Firstly, can say that this post is officially the 199th post on my blog, since i set this blog up in 2007. My next post (the 200th) will probably be reaction to the exit polls, so I'm not sure if I will remember to pass comment. However I would like to say many thanks for reading.
Back to business then. With the closest General Election since 1992 due to reach its climax at 10pm tonight, and the polls showing a hung parliament, the question is what will happen?
Tradition dictates that the first inkling of a result is from the exit polls, which are released as the polls close. The BBC though don’t have a great record in this respect, having predicted a hung parliament in 1987 and 1992. The first results normally come in at around 11pm, with Sunderland Central normally one of the first to declare. This election, the thing to watch with this seat is the probable Tory swing as this seat is thought to be the more “Tory friendly” of the Sunderland seats, even though New Labour are still expected to win this seat.

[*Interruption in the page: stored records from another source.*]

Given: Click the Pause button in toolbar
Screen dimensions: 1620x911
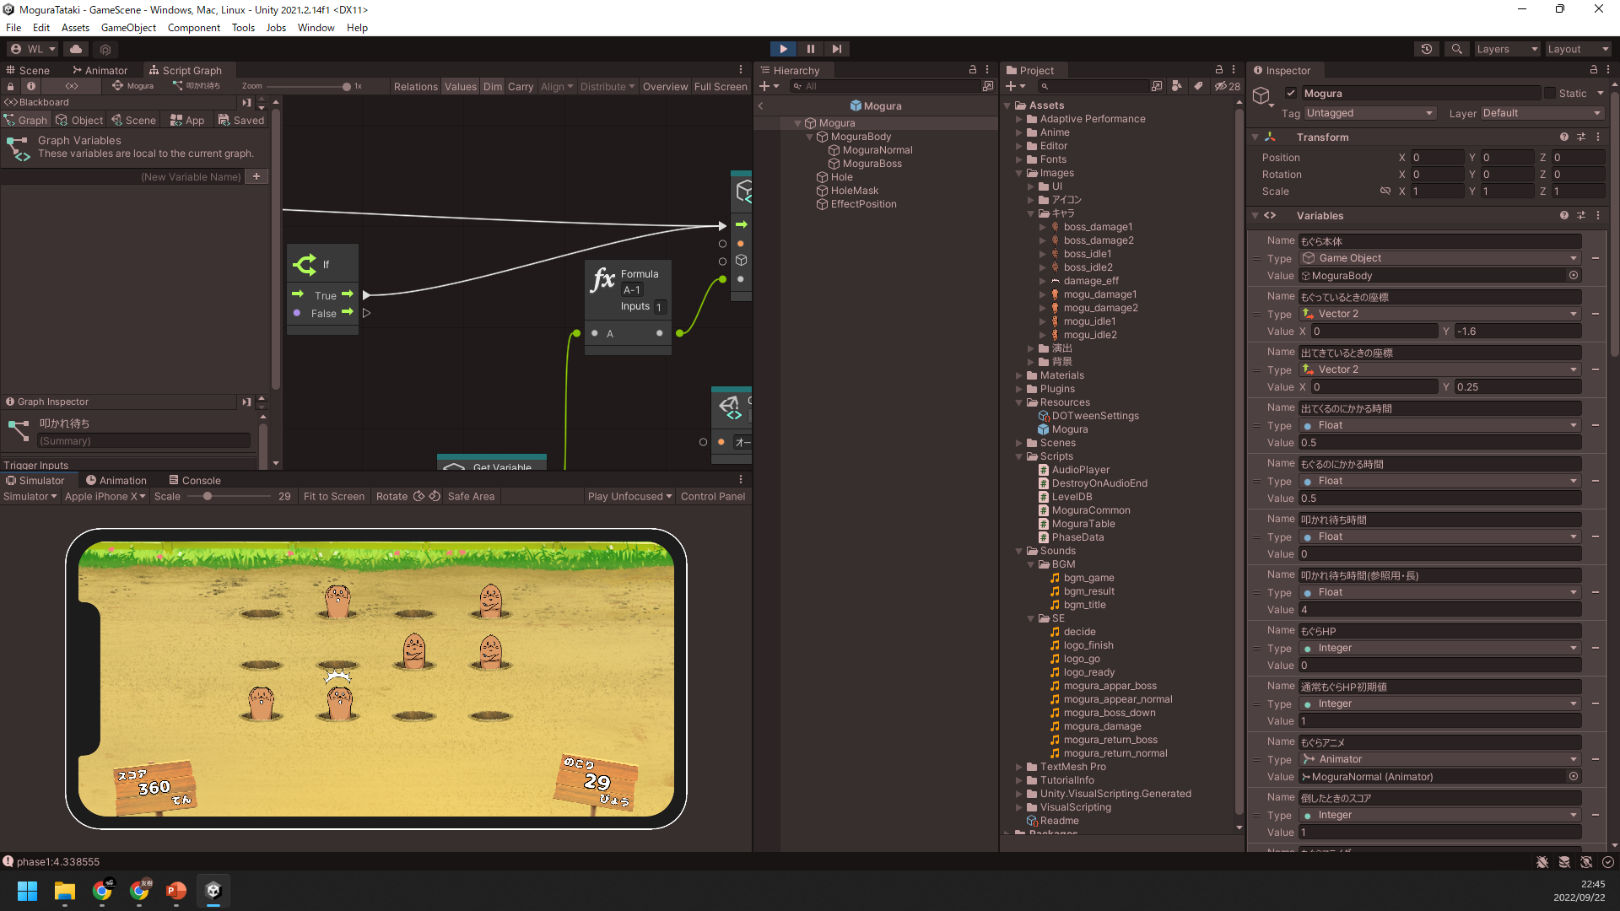Looking at the screenshot, I should (810, 49).
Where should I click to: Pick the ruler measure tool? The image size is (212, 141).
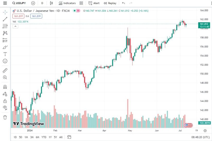pos(5,70)
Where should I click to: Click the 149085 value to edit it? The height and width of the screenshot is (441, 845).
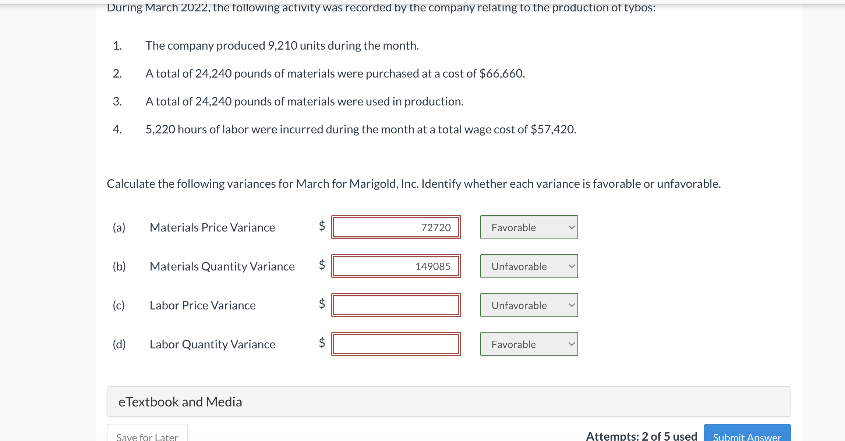pos(432,266)
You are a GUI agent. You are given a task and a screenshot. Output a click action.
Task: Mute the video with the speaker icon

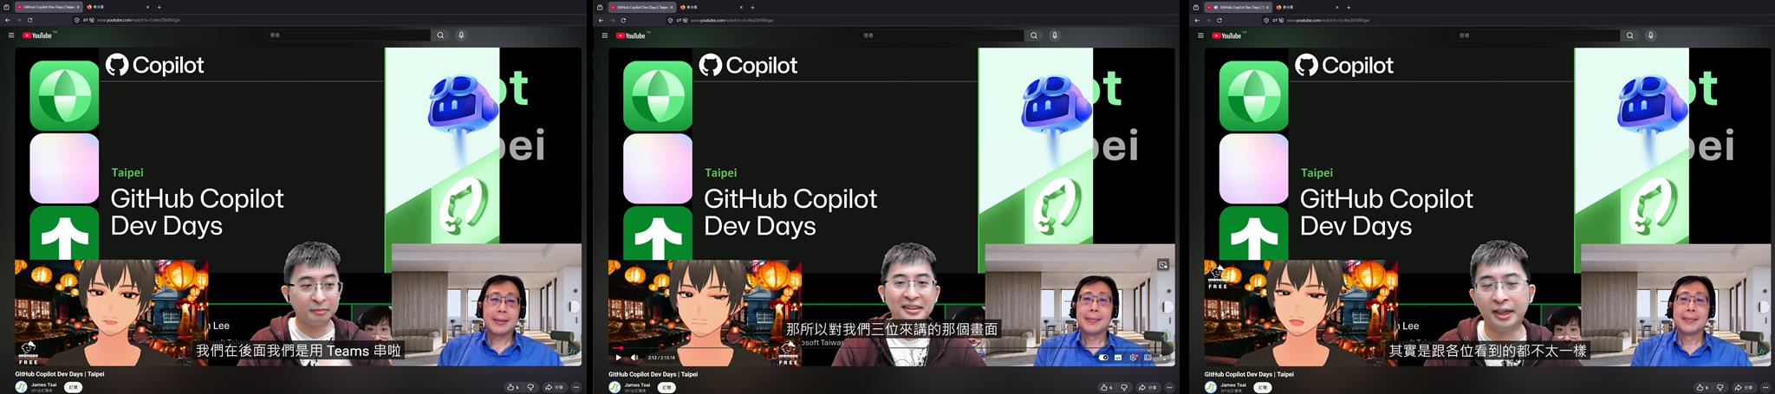point(634,358)
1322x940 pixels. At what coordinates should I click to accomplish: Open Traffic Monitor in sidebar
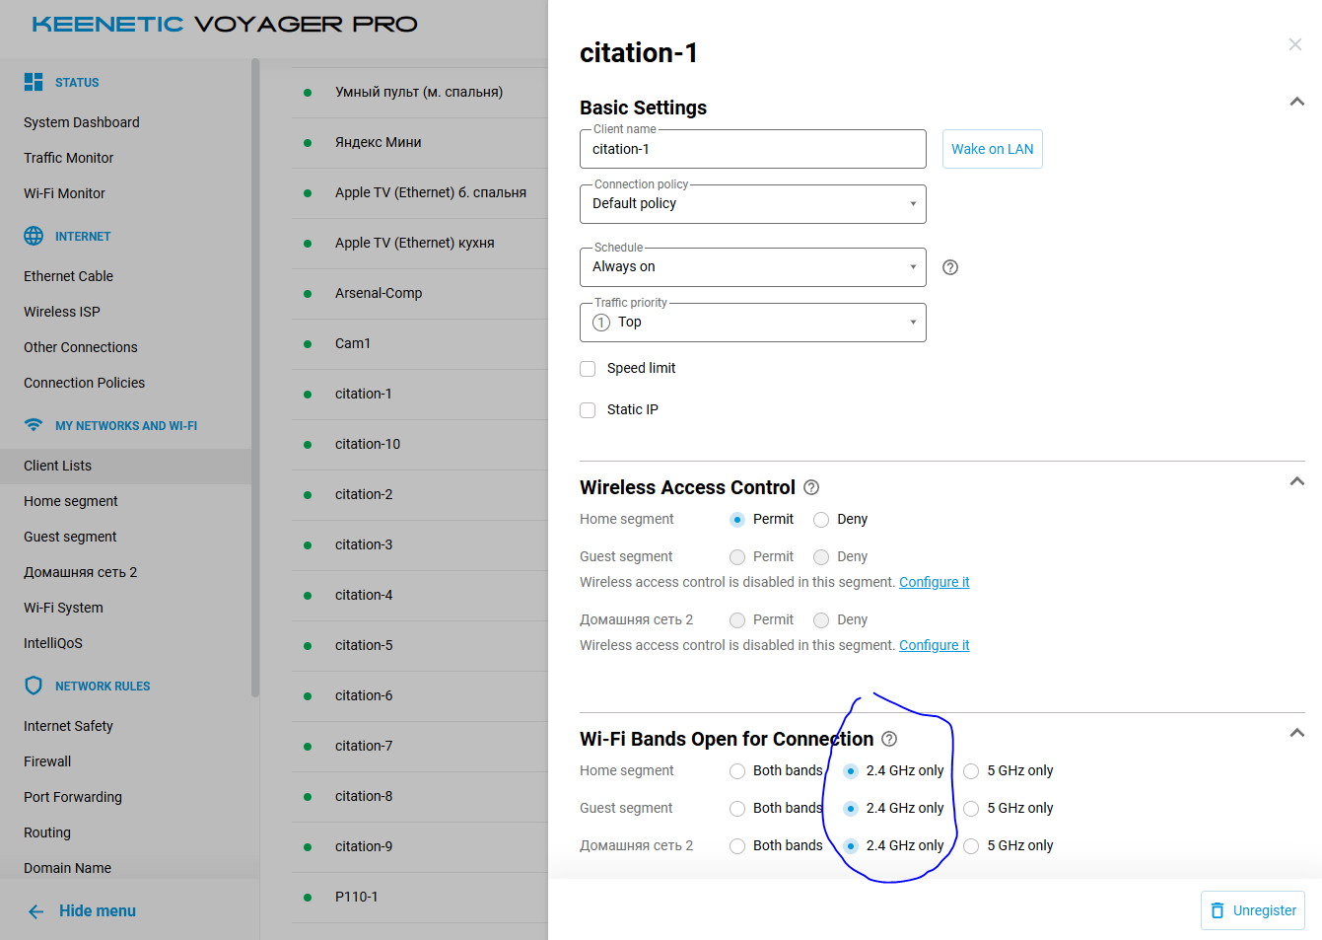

Due to declare at around 1am are a couple of seats which will act as real pointers as to what will happen. Birmingham Edgbaston is among the top of the Tories target list, a swing of 2% should take this seat, while Battersea will only require a swing of 0.4%. Of significance also declaring at this time is Basildon South & Thurrock East, the successor seat to Basildon. David Amess win here in 1992 was a harbinger that Labour were not going to win that election. A swing of 1.1% is required for the Tories to win this seat. Due to declare half an hour later are a couple of interesting seats. Rochdale has been the centre of attention because of “Biggotgate”, but a swing to the Lib Dems of 0.16% will see them re-take this seat the relinquished in 1997. Ipswich on the other hand is among the seats that will be crucial for the Tories if they are to win a majority, a swing of 6.1% is required to take this seat.
Gordon Brown should win his Kirkcaldy & Cowdenbeith seat around about 2am. Among the key results to be announced around this time are Dudley North and Amber Valley, both constituencies the Tories need to take to win an outright majority. Ben Bradshaw’s Exeter seat is also due to be declared around about 2am. If his seat falls to the Tories, and a 9.1% swing is required here to topple him, a real shock could be on the cards – a Tory majority in the 60-70 seat bracket. An indicator of Lib Dem fortunes will be Torbay, a 3.6% swing (which is within the realms of their polling) will see the Lib Dems take this seat. The two local Paisley seats are also due to be declared around this time.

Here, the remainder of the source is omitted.